**Extract provided**

○ ○ ○ ○

Susceptibility of Seven Caladium (Caladium × hortulanum) Cultivars to Meloidogyne arenaria, M. enterolobii, M. floridensis, M. incognita, and M. javanica.
Keywords:caladium, Meloidogyne arenaria, Meloidogyne enterolobii, Meloidogyne floridensis, Meloidogyne incognita, Meloidogyne javanica, root-knot nematodes, susceptibility
AbstractThere is no known root-knot nematode ( Meloidogyne spp.) resistance in caladium ( Caladium 3 hortulanum ), an ornamental foliage crop grown from tubers, but cultivars have been reported to differ in their level of susceptibility. Research was conducted to assess the relative susceptibility of seven widely grown caladium cultivars to the species of Meloidogyne which occur in the southeastern United States, where caladium cultivars are commonly planted in commercial and residential landscapes. Root-knot nematode species tested were Meloidogyne arenaria , Meloidogyne enterolobii ( =M. mayaguensis ), Meloidogyne floridensis , Meloidogyne incognita , and Meloidogyne javanica . All of the caladium cultivars tested were susceptible to galling by all species of Meloidogyne tested; however M. javanica caused the least severe galling. Meloidogyne enterolobii produced high numbers of eggs per gram of fresh root on all cultivars tested, with cv. Freida Hemple having the highest number (14,799 eggs/g fresh root). Meloidogyne javanica also reproduced at a high level on most cultivars tested. Overall, the number of eggs of M. arenaria , M. floridensis , and M. incognita was low on all caladium cultivars tested. Meloidogyne javanica was isolated from caladium roots in high numbers regardless of the cultivar. Meloidogyne incognita had low numbers of second stage root-knot nematode juveniles (J 2 ) isolated from soil of all cultivars. The high level of reproduction of M. enterolobii and the high rate of isolation of M. javanica from roots, as well as the low rate of isolation of M. incognita from soil, are not reflected in gall ratings where M. javanica ratings were low but high numbers of eggs and J 2 were present in roots. An increased understanding of cultivar susceptibility levels and the reproductive capacity of common root-knot nematode on caladium under various environmental conditions is needed to better manage nematode-infested planting sites and improve caladium growth.

○ ○ ○ ○

Saved entries
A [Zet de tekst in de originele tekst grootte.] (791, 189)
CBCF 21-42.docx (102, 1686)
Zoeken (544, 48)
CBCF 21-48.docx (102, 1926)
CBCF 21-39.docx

○ ○ ○ ○

**Task requirements**
Rewrite the caladium study from "Susceptibility of Seven Caladium" up to and including "and M. javanica.", putting "Varieties" in place of "Cultivars".

**Exercise answer**
Susceptibility of Seven Caladium (Caladium × hortulanum) Varieties to Meloidogyne arenaria, M. enterolobii, M. floridensis, M. incognita, and M. javanica.